**ASSIGNED TASK 1:**
Transcribe the passage on the Eucharist from "By: Alexandria Addesso" up to and including "Him after it.".
**ASSIGNED TASK 2:**
For each statement below, say yes or no as to whether it agrees with the passage on the Eucharist, and quote the words of the passage that decide it.
(a) The meal took place around the time of the Jewish Passover.
(b) There are over 40,000 Catholic denominations.
(c) There have been 140 Vatican-approved Eucharistic Miracles.
**ASSIGNED TASK 3:**
Answer these questions from the passage on the Eucharist.
(a) How many men sat down to have the meal?
(b) For how many centuries were those who celebrated the meal deemed cannibals?
(c) Who started what is now known as the Protestant Reformation?

**GIVEN PASSAGE:**
------------------------------------------------------------------------
By: Alexandria Addesso
Over 2,000 years ago thirteen men sat down to have a meal around the time of the Jewish Passover. At this supper the bread and wine was blessed as was their custom, but the bread was declared the true Body and the wine was declared the true Blood of the man that was saying the blessing, a man though considered fully human was also believed to be fully God. With this declaration also came the stance that whoever believed and consumed this meal would have eternal life, yet this teaching was so hard to understand that many stopped believing and following Him after it.

The next three centuries those who still celebrated this meal, then commonly known as Christians or followers of the Way, were deemed cannibals for such beliefs and many were killed. Over 1400 years after that initial supper, although this belief flourished into an organized religion and was now accepted among many people, a disgruntled monk disbelieved and started what is now known as the Protestant Reformation. And thus today there are over 40,000 Protestant denominations who also do not believe that the bread and wine truly becomes the Flesh and Blood of Christ, but instead only a mere symbol of it.
Yet, what happens when science intersects faith? Can science ratify or disprove religious beliefs or are the two fields too different to even be spoken about in the same breathe without starting arguments on both ends? When a Catholic (or Orthodox for that matter but the theology differs only very slightly) priest says the words of consecration over the bread and wine it is believed that transubstantiation occurs, that the bread and wine become true Flesh and Blood. But the accidents, the wine and bread, appear the same as they did before the consecration. This is the true for most Masses, but there have been 140 Vatican approved Eucharistic Miracles, when the accidents literally became Flesh and Blood verified by objective science.
------------------------------------------------------------------------
**SUPPLIED INFORMATION:**
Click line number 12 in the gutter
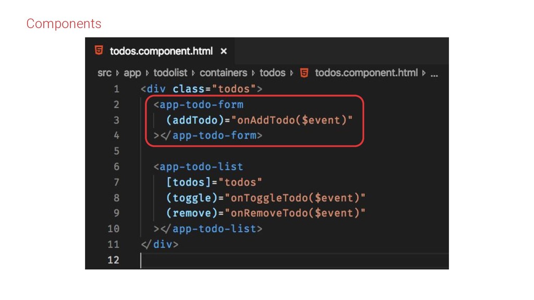The width and height of the screenshot is (534, 300). 113,260
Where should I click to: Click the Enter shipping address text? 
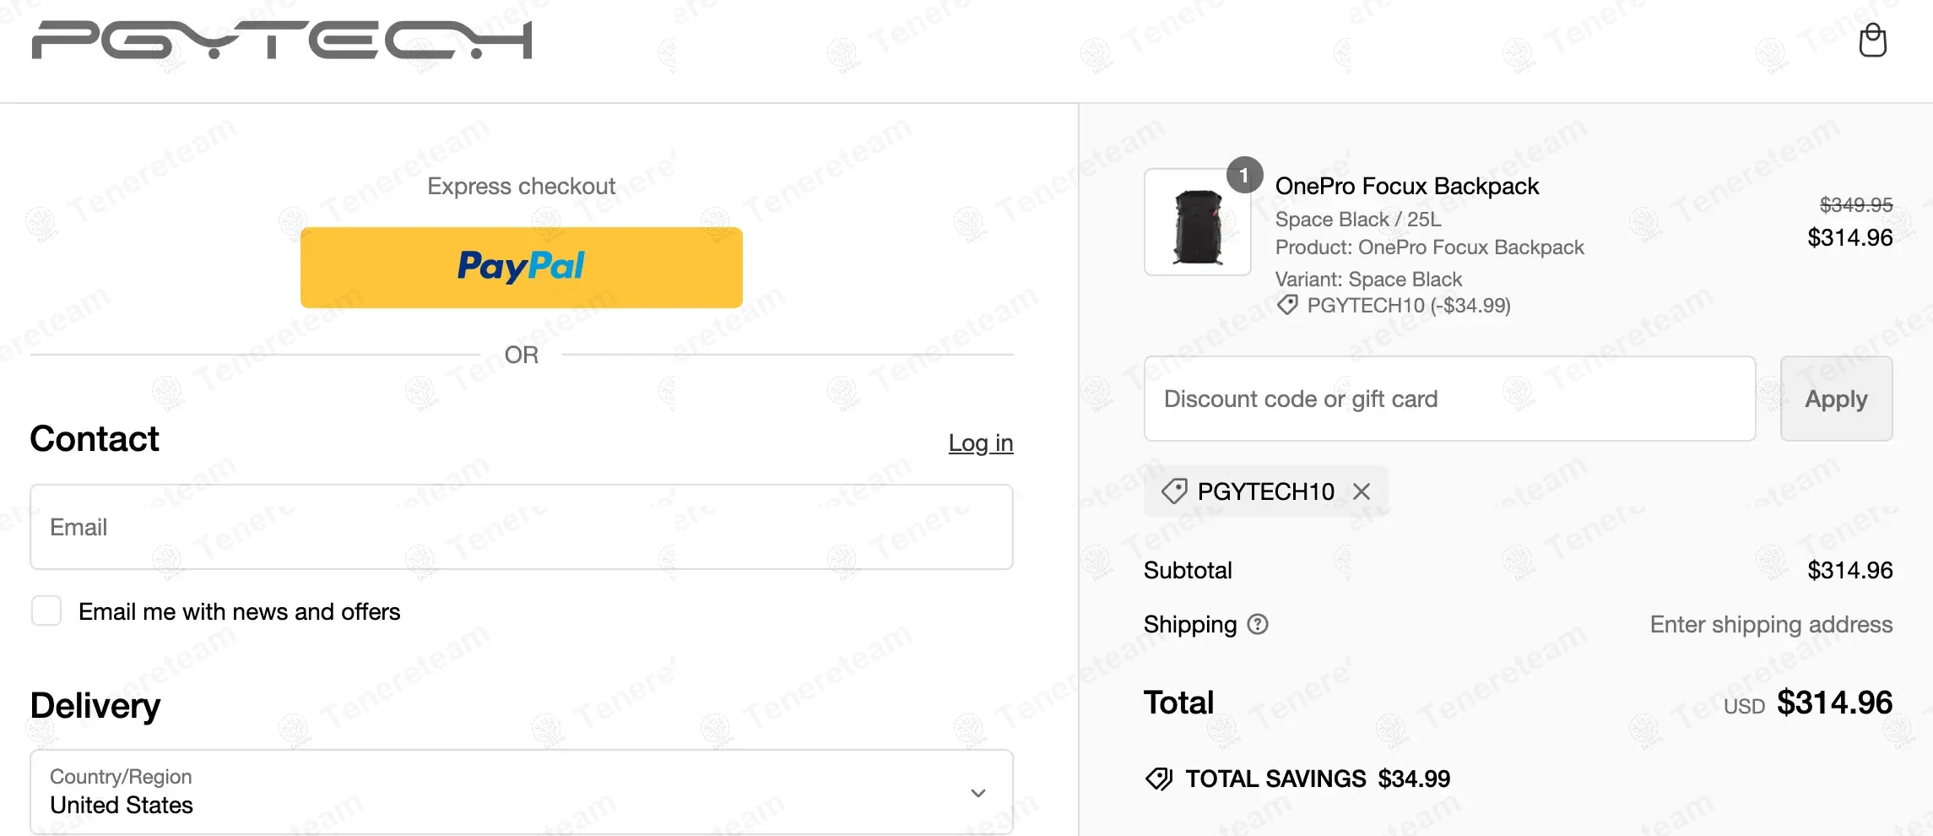pos(1770,624)
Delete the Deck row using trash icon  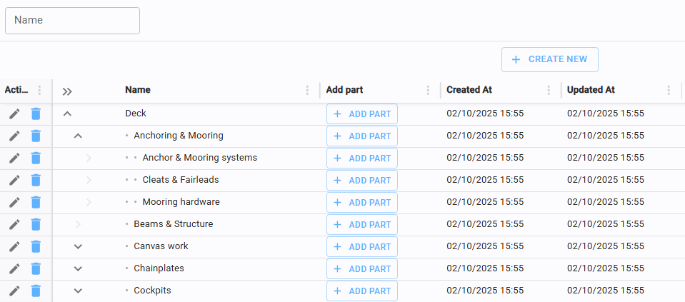pos(36,114)
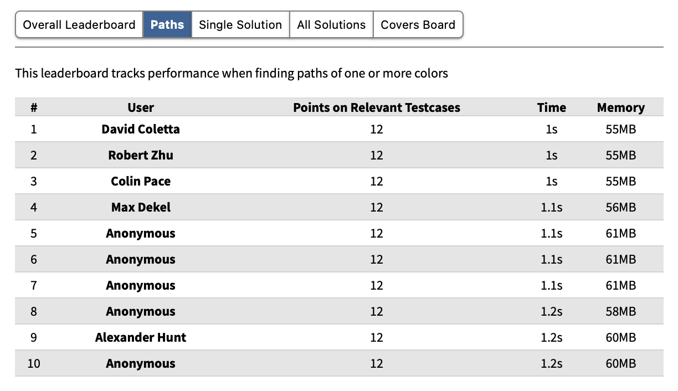Viewport: 678px width, 391px height.
Task: Click Alexander Hunt's name in row 9
Action: (x=141, y=337)
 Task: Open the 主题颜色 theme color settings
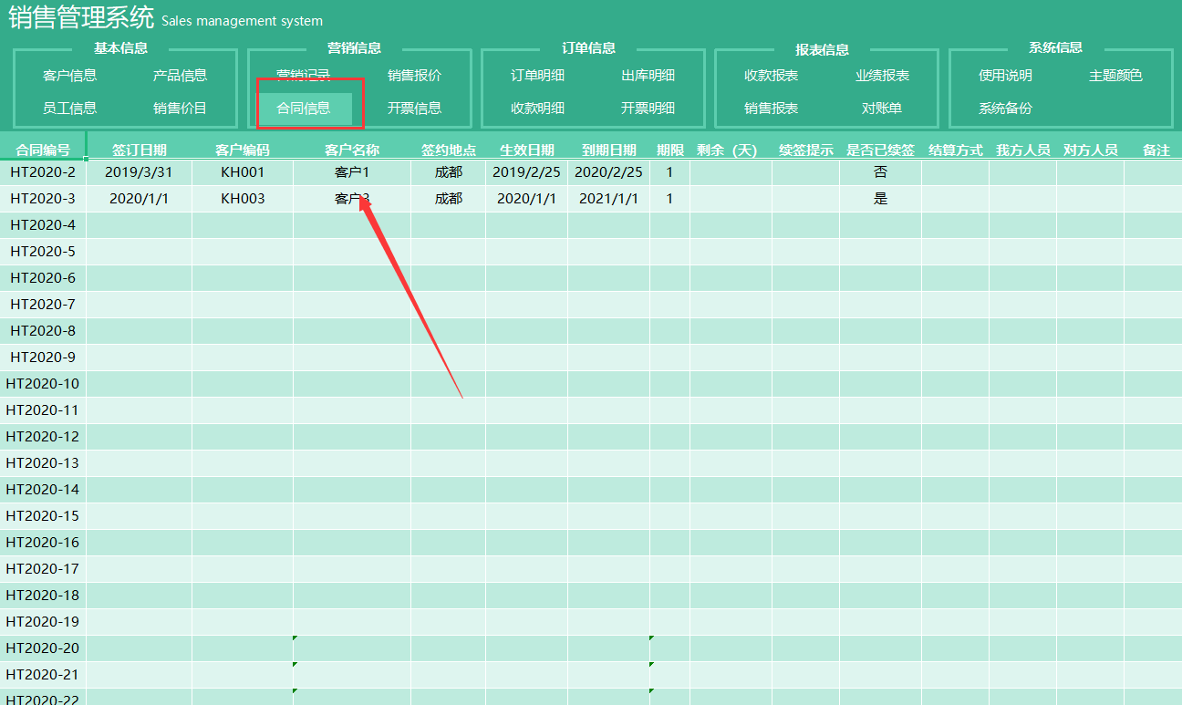click(x=1115, y=75)
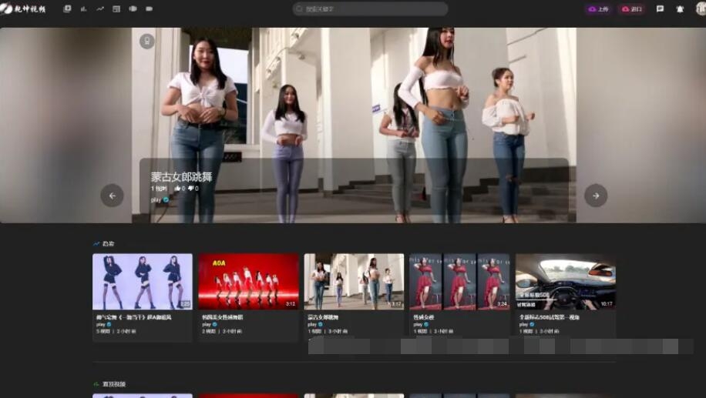The image size is (706, 398).
Task: Click the site logo in the top-left corner
Action: [x=23, y=9]
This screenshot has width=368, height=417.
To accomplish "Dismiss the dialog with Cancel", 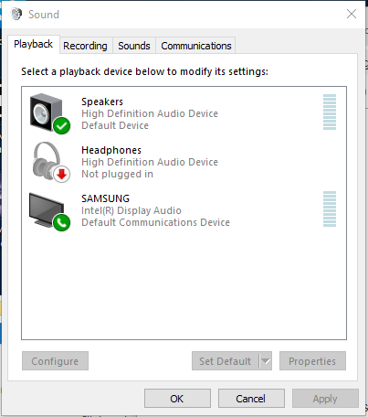I will (251, 399).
------------------------------------------------------------------------
**YOUR RESPONSE 1:**
By: Alexandria Addesso
Over 2,000 years ago thirteen men sat down to have a meal around the time of the Jewish Passover. At this supper the bread and wine was blessed as was their custom, but the bread was declared the true Body and the wine was declared the true Blood of the man that was saying the blessing, a man though considered fully human was also believed to be fully God. With this declaration also came the stance that whoever believed and consumed this meal would have eternal life, yet this teaching was so hard to understand that many stopped believing and following Him after it.

**YOUR RESPONSE 2:**
(a) Yes: "around the time of the Jewish Passover"
(b) No: "there are over 40,000 Protestant denominations"
(c) Yes: "there have been 140 Vatican approved Eucharistic Miracles"

**YOUR RESPONSE 3:**
(a) Thirteen
(b) Three
(c) A disgruntled monk